Durante a ação, um celular foi apreendido com Dannilo, além de R$ 400 em dinheiro e dois notebooks. Conforme consta na sentença, o delegado admitiu que o aparelho pertencia a ele.
O conteúdo do celular também foi analisado durante a investigação. A decisão aponta que os dados encontrados teriam revelado uma estrutura de apoio formada por pessoas próximas a Dannilo, incluindo a esposa e os filhos do casal.
Condenados
Além de Dannilo e Karen, outras oito pessoas foram condenadas no processo. Leonard Ferreira de Paulo recebeu pena de 8 anos, 3 meses e 22 dias de prisão; Júlio Furquim Goulart Júnior e Hádamo Ferreira de Souza foram condenados a 7 anos e 11 meses cada.
Taisa Souza Santos recebeu pena de 6 anos, 2 meses e 15 dias.

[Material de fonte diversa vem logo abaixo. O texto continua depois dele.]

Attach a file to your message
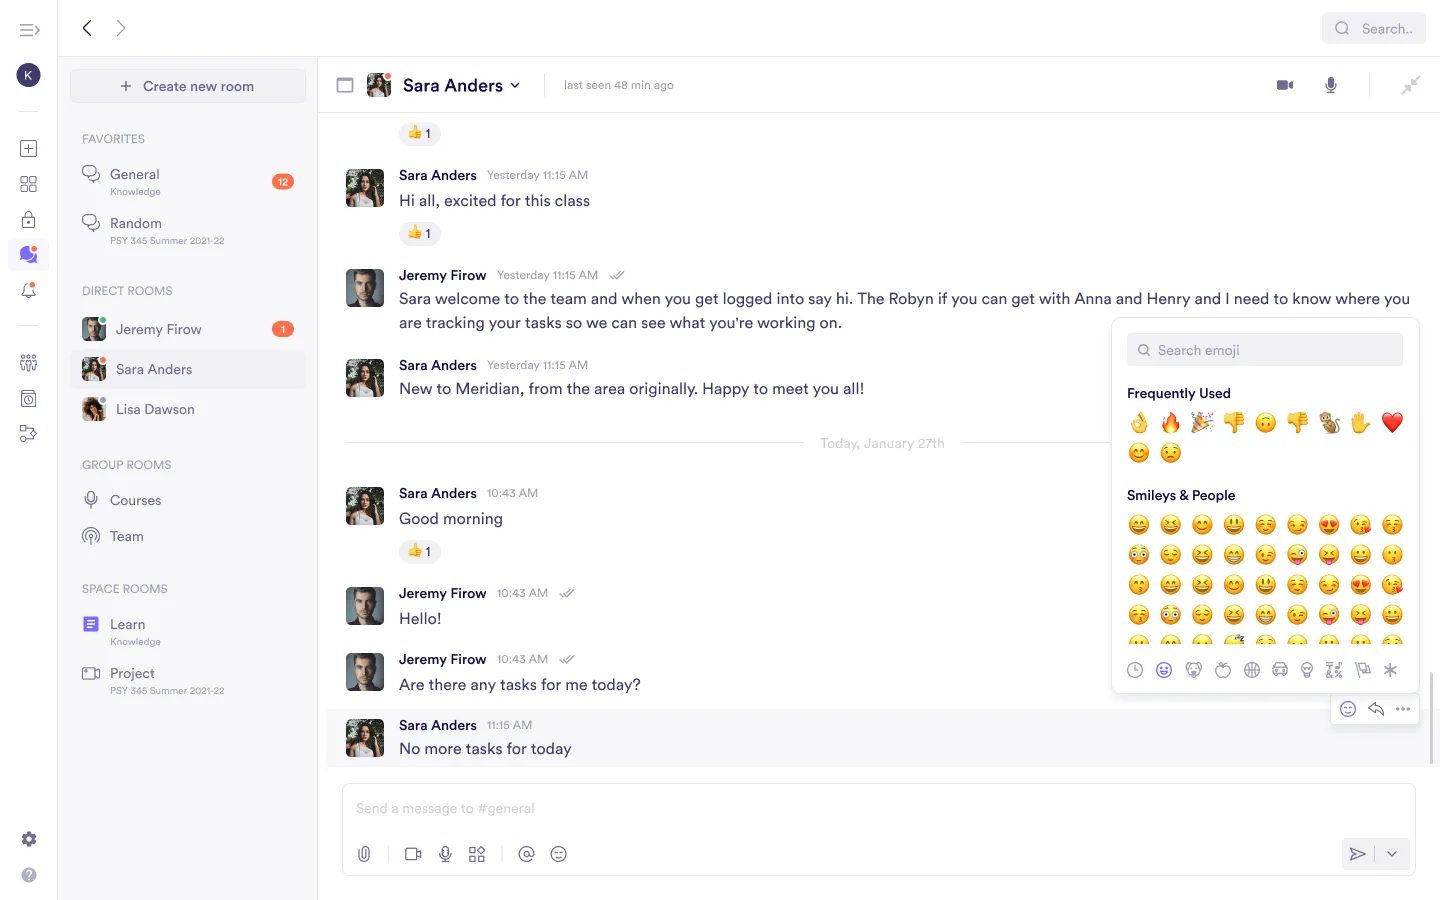This screenshot has width=1440, height=900. (364, 854)
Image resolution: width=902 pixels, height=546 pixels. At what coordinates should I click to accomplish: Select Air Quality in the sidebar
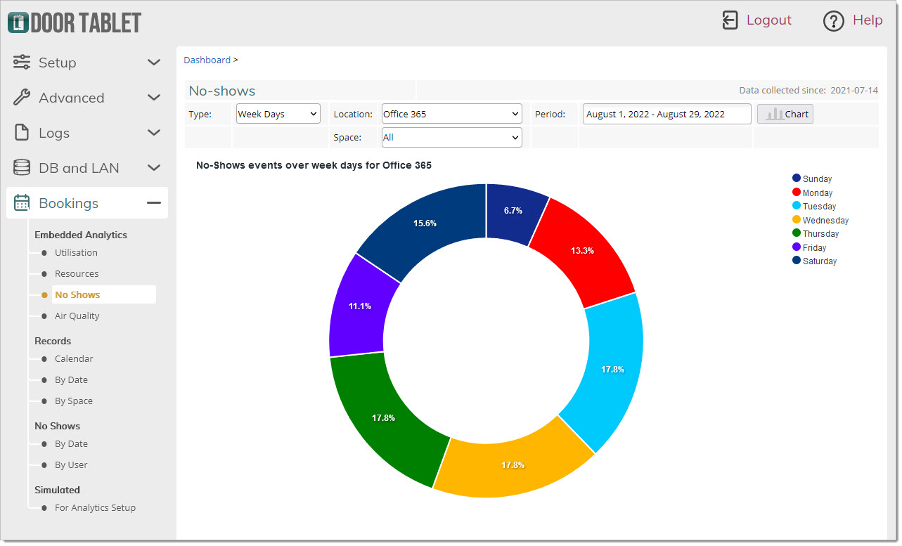[x=77, y=316]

Marco Aurélio Barbosa Marques e Vitor Rodrigo Bento foram condenados a 6 anos e 5 meses cada. Valdir Antônio Braga recebeu 5 anos, 11 meses e 15 dias, enquanto Luana Morais dos Santos foi condenada a 5 anos, 8 meses e 7 dias.
As penas variam entre os regimes fechado e semiaberto, conforme a situação de cada condenado.
A Justiça também determinou a perda dos cargos públicos de Dannilo, Karen e Vitor Rodrigo Bento.
Ressarcimento
A sentença determinou ainda que os condenados sejam responsabilizados pelo ressarcimento de R$ 1,85 milhão à Secretaria de Estado da Educação. O valor corresponde, conforme a decisão, ao prejuízo causado pelos contratos considerados fraudulentos. Também foi fixado o pagamento de R$ 1 milhão por danos morais coletivos.
Dannilo permanece preso preventivamente e não poderá recorrer em liberdade. Para os demais condenados, a Justiça permitiu que eventuais recursos sejam apresentados sem necessidade de prisão.
A decisão cabe recurso.
Defesa contesta sentença
A defesa de Dannilo Ribeiro Proto, representada pelo advogado Cil Farney, informou que vai recorrer da sentença e levar ao Tribunal questionamentos sobre o andamento do processo e os fundamentos utilizados na decisão.
Segundo Farney, a defesa havia impetrado habeas corpus por excesso de prazo, sob o argumento de que o processo estava há cerca de três meses sem sentença e que Dannilo permanece preso há mais de um ano. A decisão foi proferida nesta terça-feira (8), às 7h17, mesmo dia em que o habeas corpus seria analisado.
Para a defesa, a proximidade entre os dois acontecimentos merece ser analisada no contexto do processo. O advogado afirmou que pretende levar a questão ao Tribunal e avaliar, inclusive, eventuais discussões relacionadas à imparcialidade da magistrada.
Em uma análise inicial, a defesa também considera que a sentença não teria enfrentado de forma adequada alguns dos argumentos apresentados nas alegações finais. Entre os pontos citados estão alegações de nulidades relacionadas à cadeia de custódia das provas e ao acesso da defesa ao conteúdo apreendido durante a investigação.
O advogado afirma que o processo reúne aproximadamente 8 terabytes de documentos e arquivos e que a defesa não teria tido acesso integral e adequado a esse material. Segundo ele, essa situação teria comprometido o exercício do contraditório e da ampla defesa.
A defesa também informou que existem pedidos de suspeição da magistrada em tramitação no Superior Tribunal de Justiça (STJ). Caso a suspeição seja reconhecida, o advogado pretende discutir os possíveis efeitos sobre os atos processuais praticados pela juíza.
“O ponto central é muito simples: o acusado tem direito a ser julgado por um juiz imparcial”, afirmou Cil Farney. Segundo ele, a defesa vai apresentar recurso e levar às instâncias superiores as questões que considera relevantes para o processo.
A defesa afirmou ainda que pretende utilizar os instrumentos jurídicos cabíveis para questionar eventuais nulidades e buscar a anulação dos atos que venham a ser considerados ilegais.